**Task prompt:** What lines in the listing include "screenshot"? Return a copy of each.

**Extracted information:**
↓

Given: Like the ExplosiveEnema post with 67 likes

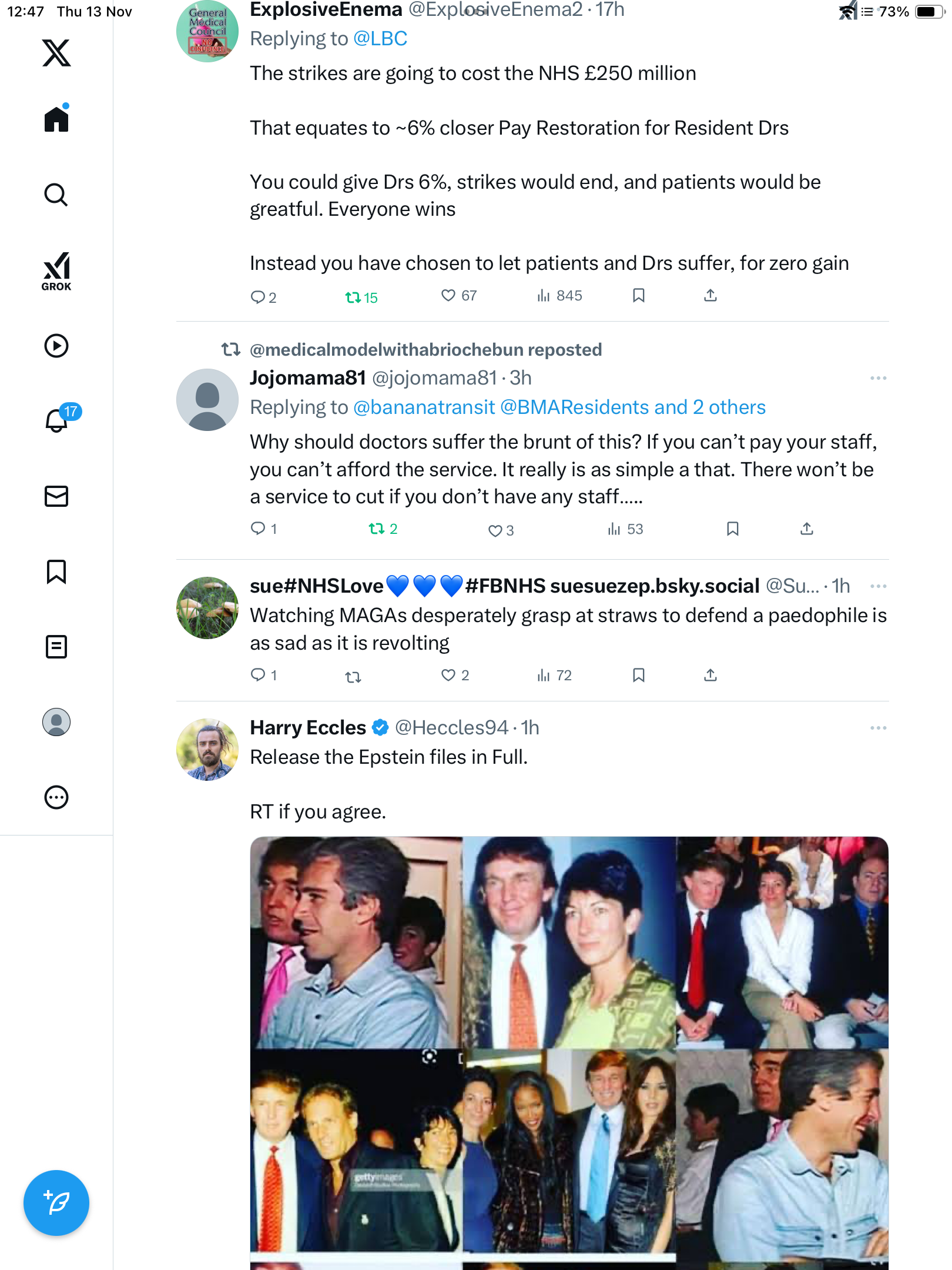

↑
↓

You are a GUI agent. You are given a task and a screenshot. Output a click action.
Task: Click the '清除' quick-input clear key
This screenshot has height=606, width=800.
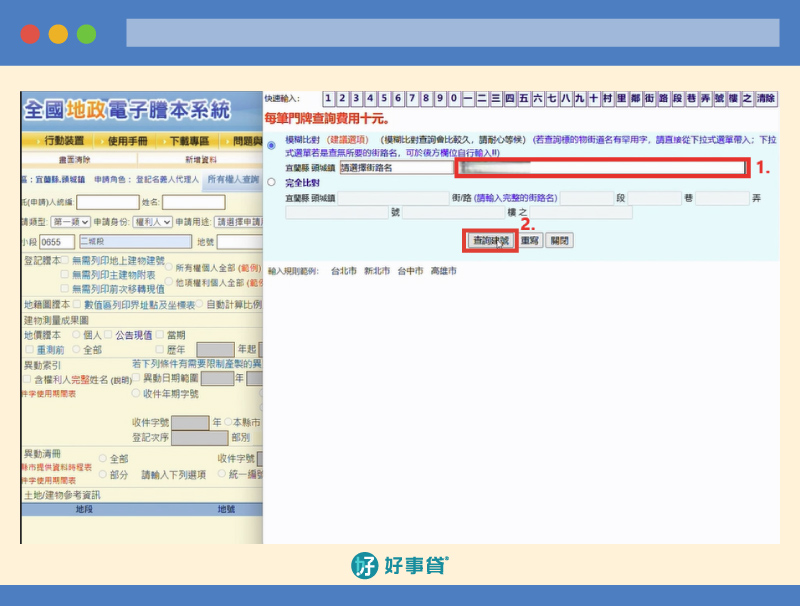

↑
↓

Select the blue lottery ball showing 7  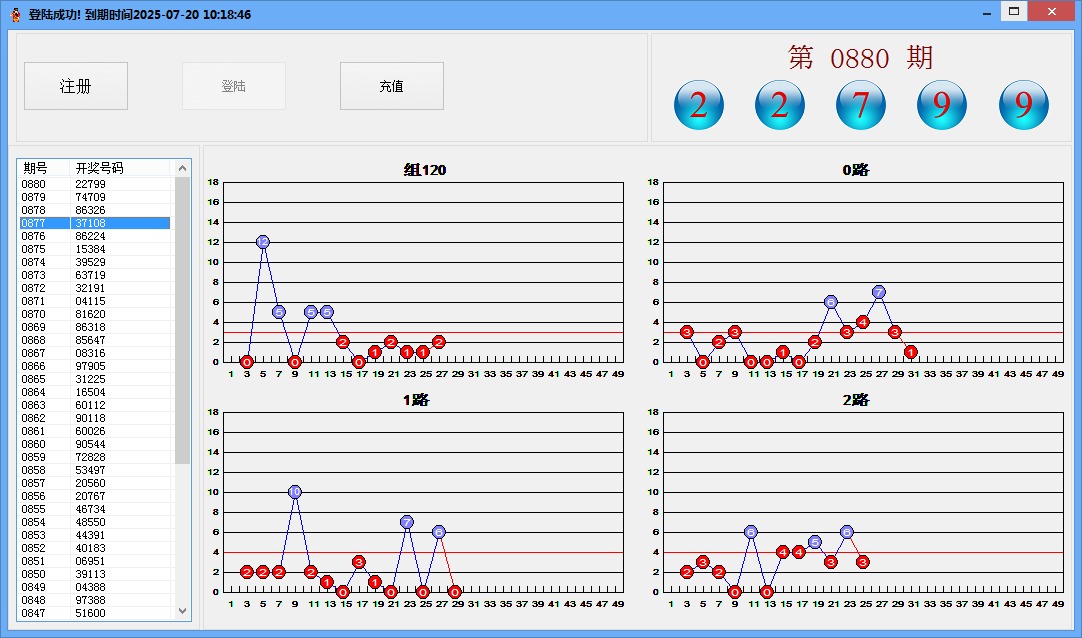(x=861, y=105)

↑

**Solution to the exercise:**
You are a GUI agent. You are given a task and a screenshot. Output a click action.
This screenshot has height=606, width=800.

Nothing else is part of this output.